There will be family flowers only, but attendees are encouraged to wear a sprig of red as it was her favourite colour. All are welcome afterwards at 3a West Terrace, opposite the church.

She spent the last three years of her life in Bay Court Nursing home, where she was well cared for – although her ability to project her voice when she wanted service caused some comment!

Joy contributed a lot to the Budleigh community through all her various activities - and enjoyed herself very much.

Joy moved to Cramalt Lodge in Budleigh in 1953 with her father and two sisters, Elizabeth and Aalish.

She was already an enthusiastic thespian, having been involved in the Berry Pomeroy Players.

This interest continued in Budleigh where Joy was a stalwart of the “Drama Club”. As well as performing in many productions, with the late Joyce Evans she gave a memorable double act as the Red and White Queens in Alice. She then became wardrobe mistress for the club.

Exmouth Journal: Joy Gawne has died aged 103.Joy Gawne has died aged 103. (Image: Supplied)

Her collection of costumes grew and were displayed at Cramalt Lodge during her sister, Aalish’s, fundraising events. These displays were never really put away year on year.

This event grew and grew... till her eldest sister suggested somewhat facetiously that she buy the Cottage Orné that was for sale in the town, so that the costumes could be displayed there, and the family have their house back.

Together with her friend Priscilla Hull, the idea became reality, and Failrlynch was acquired, in 1967.
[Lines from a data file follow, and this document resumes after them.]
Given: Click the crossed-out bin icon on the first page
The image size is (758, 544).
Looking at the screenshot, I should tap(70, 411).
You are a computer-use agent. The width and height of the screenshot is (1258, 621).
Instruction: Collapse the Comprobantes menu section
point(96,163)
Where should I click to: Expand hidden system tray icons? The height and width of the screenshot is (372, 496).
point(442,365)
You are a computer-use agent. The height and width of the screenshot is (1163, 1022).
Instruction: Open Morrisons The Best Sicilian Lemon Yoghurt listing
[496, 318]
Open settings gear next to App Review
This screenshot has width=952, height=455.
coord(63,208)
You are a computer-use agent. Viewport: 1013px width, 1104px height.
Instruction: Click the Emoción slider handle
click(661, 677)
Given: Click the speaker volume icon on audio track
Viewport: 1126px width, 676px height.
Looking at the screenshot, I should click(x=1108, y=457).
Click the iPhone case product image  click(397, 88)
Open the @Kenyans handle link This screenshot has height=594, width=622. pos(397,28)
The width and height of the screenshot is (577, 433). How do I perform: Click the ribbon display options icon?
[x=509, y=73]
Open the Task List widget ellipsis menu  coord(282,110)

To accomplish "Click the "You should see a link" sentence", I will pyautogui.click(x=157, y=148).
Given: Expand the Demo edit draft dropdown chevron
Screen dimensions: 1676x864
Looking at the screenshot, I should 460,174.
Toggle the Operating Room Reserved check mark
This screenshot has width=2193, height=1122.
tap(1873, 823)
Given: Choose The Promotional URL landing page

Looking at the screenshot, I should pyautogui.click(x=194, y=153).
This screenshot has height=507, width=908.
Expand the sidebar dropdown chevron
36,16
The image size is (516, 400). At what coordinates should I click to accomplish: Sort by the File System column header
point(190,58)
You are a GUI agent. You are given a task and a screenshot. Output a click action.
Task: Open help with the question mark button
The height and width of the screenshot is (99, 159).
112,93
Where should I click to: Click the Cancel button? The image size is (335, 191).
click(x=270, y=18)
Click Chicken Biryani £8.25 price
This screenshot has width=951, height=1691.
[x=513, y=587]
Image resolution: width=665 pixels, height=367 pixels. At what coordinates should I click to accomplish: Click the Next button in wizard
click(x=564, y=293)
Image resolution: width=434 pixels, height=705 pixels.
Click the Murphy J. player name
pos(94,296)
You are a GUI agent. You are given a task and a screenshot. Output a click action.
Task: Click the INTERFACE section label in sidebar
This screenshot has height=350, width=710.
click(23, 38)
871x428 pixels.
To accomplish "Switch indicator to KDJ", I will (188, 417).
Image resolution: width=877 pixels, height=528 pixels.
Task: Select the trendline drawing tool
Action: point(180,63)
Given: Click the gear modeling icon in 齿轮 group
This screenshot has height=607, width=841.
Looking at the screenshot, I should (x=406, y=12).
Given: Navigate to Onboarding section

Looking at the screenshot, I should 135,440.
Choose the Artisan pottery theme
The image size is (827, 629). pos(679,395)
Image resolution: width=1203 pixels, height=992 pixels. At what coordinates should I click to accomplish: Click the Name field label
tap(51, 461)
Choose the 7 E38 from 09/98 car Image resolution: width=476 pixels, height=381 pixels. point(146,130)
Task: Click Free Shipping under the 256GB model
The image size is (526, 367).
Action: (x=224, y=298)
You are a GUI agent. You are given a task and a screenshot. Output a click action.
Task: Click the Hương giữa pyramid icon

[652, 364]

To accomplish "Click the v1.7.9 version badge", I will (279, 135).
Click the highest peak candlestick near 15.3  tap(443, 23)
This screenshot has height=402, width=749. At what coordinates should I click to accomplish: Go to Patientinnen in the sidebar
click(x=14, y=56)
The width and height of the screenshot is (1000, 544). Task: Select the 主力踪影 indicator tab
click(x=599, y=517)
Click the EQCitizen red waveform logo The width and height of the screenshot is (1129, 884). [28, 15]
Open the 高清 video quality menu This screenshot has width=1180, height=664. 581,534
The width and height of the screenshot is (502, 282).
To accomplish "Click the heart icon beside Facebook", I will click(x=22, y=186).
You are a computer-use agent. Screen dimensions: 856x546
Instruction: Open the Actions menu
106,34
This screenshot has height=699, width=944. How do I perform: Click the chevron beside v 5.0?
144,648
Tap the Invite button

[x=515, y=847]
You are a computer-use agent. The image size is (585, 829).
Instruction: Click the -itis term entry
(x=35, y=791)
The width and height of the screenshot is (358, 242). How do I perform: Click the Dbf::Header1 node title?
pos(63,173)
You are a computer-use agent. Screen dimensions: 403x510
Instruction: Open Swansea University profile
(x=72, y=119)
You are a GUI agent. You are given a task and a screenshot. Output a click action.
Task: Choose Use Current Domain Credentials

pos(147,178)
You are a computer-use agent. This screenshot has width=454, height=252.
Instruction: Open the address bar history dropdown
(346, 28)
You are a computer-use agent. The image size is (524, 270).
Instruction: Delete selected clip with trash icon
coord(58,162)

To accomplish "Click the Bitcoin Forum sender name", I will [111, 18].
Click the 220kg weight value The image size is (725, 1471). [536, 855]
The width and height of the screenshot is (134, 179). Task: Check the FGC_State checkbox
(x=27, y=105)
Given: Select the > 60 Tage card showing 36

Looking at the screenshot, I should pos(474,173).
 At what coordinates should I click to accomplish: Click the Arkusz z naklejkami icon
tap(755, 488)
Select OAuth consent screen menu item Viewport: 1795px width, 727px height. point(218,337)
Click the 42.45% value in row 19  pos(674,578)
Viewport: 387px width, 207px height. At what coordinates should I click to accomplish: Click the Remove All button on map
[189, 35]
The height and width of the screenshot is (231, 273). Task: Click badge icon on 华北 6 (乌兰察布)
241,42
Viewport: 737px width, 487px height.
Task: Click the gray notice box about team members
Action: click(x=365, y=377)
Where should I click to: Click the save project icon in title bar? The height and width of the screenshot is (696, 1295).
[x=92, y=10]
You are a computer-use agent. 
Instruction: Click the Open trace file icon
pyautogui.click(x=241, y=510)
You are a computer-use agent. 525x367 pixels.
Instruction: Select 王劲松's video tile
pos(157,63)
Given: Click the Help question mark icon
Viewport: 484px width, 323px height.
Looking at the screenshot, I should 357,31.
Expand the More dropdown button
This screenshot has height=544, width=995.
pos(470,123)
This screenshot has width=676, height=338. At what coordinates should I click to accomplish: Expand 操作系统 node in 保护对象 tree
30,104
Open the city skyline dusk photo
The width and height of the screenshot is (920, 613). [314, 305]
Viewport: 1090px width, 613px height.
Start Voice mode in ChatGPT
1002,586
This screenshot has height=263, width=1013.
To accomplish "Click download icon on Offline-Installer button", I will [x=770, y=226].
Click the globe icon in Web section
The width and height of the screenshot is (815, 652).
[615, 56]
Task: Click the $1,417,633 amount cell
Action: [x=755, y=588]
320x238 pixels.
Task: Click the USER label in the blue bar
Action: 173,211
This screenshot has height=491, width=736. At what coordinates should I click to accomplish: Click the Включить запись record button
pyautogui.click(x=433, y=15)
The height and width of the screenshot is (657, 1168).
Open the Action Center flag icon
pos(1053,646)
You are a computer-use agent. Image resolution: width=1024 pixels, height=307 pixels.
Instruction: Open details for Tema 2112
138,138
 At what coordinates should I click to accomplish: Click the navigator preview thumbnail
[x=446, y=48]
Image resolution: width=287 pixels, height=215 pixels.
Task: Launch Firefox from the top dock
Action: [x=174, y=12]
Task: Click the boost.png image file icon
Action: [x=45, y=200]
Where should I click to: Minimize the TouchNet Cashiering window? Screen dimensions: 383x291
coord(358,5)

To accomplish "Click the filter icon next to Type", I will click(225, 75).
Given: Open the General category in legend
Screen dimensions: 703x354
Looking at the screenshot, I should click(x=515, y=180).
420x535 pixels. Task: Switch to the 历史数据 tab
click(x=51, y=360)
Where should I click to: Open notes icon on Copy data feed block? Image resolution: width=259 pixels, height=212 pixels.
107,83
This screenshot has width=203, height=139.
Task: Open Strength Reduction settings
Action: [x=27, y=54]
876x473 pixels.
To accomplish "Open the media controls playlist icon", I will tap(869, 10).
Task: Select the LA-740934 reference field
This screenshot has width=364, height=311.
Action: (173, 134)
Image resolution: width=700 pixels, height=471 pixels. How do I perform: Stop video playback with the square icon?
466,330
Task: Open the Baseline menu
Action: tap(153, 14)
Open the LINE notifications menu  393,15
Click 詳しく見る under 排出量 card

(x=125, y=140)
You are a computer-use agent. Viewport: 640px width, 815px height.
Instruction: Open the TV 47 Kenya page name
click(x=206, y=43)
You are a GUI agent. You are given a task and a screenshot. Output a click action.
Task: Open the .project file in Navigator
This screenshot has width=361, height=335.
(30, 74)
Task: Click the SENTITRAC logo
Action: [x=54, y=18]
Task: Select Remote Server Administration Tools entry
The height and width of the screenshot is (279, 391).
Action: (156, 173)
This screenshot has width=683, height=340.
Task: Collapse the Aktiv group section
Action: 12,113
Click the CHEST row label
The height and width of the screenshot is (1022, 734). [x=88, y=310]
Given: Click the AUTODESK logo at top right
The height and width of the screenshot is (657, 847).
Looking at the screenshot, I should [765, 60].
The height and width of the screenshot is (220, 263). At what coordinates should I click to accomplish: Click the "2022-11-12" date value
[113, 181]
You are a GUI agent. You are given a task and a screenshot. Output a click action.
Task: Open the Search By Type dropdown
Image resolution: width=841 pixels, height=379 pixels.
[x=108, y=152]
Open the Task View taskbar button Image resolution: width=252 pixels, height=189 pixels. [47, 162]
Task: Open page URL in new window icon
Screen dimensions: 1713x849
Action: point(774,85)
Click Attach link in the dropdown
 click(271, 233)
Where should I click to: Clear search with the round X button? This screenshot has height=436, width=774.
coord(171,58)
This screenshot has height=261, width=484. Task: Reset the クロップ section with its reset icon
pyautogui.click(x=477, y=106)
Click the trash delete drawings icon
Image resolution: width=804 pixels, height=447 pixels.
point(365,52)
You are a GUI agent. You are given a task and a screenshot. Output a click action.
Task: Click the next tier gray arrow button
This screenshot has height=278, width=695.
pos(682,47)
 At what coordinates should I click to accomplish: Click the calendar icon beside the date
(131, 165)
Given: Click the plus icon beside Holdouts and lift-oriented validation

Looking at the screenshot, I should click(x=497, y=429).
The museum took up a major amount of Joy’s time until she was well into her 90s.

She organised the stewards’ rota for many years and was also a considerable local historian with encyclopedic knowledge of Budleigh families and property, all meticulously recorded in hundreds of ring binders.

An inveterate hoarder, nothing was ever thrown away, in case it might come in useful, leading to mammoth sorting when eventually the house had to be sold.

Joy lived alone at Cramalt after the death of her oldest sister in 1992, and she always enjoyed opening the house and garden whenever possible for Hospiscare Open Gardens with teas, or Shakespeare plays on the Terrace. Many happy family gatherings and events were held at the house.

Thanks to Marcia Williams, Joy’s live-in carer for five years, she was still in her own home to celebrate her hundredth birthday. Despite it being lockdown some family were able to be there, and a contingent from Fairlynch sang happy birthday to her from the garden.